But the black rooster wasn't there any longer. “Where'd he go?” Andorel asked curiously, his crest flopping this way and that as he looked around.

“Maybe he got fed up with the noise you two were making.” Nalia replied waspishly.

“Blame your familiar, he started it.” Andorel sniggered.

“As if I would choose to pick an argument with an imbecilic, mutated...”

“Shut UP!” Nalia squawked. “I really don't care who started it. What's got into you both? trying to sort out the pecking order or something?”

The two roosters looked down in embarassment, their combs going red and dark green respectively with shame.

“I suppose,” Andorel said quietly, “We'd better find him.”

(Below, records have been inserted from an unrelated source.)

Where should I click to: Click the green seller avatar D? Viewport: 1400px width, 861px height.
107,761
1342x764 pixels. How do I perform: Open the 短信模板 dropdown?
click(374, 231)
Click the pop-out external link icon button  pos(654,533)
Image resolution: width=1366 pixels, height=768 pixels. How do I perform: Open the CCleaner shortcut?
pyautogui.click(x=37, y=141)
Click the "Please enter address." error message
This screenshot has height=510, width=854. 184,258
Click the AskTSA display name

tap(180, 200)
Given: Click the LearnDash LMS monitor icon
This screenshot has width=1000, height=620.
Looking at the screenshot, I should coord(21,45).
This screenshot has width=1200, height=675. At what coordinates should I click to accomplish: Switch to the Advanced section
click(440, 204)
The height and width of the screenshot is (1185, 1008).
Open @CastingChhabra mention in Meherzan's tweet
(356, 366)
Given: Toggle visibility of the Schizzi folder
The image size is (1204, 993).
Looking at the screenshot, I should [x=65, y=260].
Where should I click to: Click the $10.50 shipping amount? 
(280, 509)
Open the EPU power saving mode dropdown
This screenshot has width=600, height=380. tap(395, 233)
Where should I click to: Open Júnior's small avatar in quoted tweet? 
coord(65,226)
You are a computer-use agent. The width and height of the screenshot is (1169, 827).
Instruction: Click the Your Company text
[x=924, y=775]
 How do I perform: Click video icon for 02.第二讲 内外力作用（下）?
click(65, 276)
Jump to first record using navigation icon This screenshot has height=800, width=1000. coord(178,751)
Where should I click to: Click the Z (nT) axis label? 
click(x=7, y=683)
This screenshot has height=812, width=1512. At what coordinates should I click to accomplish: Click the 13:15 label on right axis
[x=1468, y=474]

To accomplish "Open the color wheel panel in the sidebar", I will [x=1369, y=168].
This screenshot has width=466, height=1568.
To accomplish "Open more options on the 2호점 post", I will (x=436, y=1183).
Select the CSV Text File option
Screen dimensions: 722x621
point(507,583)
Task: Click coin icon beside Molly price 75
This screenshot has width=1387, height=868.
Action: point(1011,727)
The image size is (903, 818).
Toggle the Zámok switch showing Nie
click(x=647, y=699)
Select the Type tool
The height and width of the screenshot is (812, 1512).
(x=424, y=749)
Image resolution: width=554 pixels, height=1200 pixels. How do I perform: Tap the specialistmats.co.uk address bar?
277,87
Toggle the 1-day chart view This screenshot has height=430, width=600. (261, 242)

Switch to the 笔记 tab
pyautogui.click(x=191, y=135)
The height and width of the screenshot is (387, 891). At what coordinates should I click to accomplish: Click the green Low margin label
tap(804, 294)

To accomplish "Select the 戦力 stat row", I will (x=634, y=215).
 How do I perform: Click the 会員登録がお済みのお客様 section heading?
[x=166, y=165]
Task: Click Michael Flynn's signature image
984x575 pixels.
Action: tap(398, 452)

“Yes.” Edwin replied grudgingly, then his eyes widened in fear. “Could he be in trouble?”

“Don't be silly.” Nalia snapped, more impatiently than she meant to. “But we should keep an eye on each other's whereabouts, I think.”

“We should divide up. That way, we can search as much space as possible in the smallest amount of time.” Edwin replied, gnawing a claw anxiously.

“Nothing's happened to him, 'Dwin.” Nalia said softly, looking directly at the red rooster. “So stop worrying.” She bent her neck slightly and preened one of his neck feathers soothingly. Edwin closed his eyes tiredly.

“So, let's go and find Vaddy then, eh?” Andorel said loudly. Edwin started and opened his eyes again. “No time to lose!”

“Will you stop calling him that?” Edwin asked, but without the vitriol he had shown earlier.

“Well, you could call him that if ya wanted. Or summat that rhymed with it.” Clucking with some private amusement, Andorel waddled off.

What do you suppose that meant?

No idea. Edwin replied. But then, I am quite proud of the fact I don't understand that half-orc's jokes.

First time I've heard you admit you don't understand something.

Don't start. Edwin sent tiredly. Let's just find Teacher Dekaras, yes?

With a mental affirmative, Nalia moved off and started exploring the chicken coops to find the missing assassin. Surely a black cockerel couldn't be that hard to find?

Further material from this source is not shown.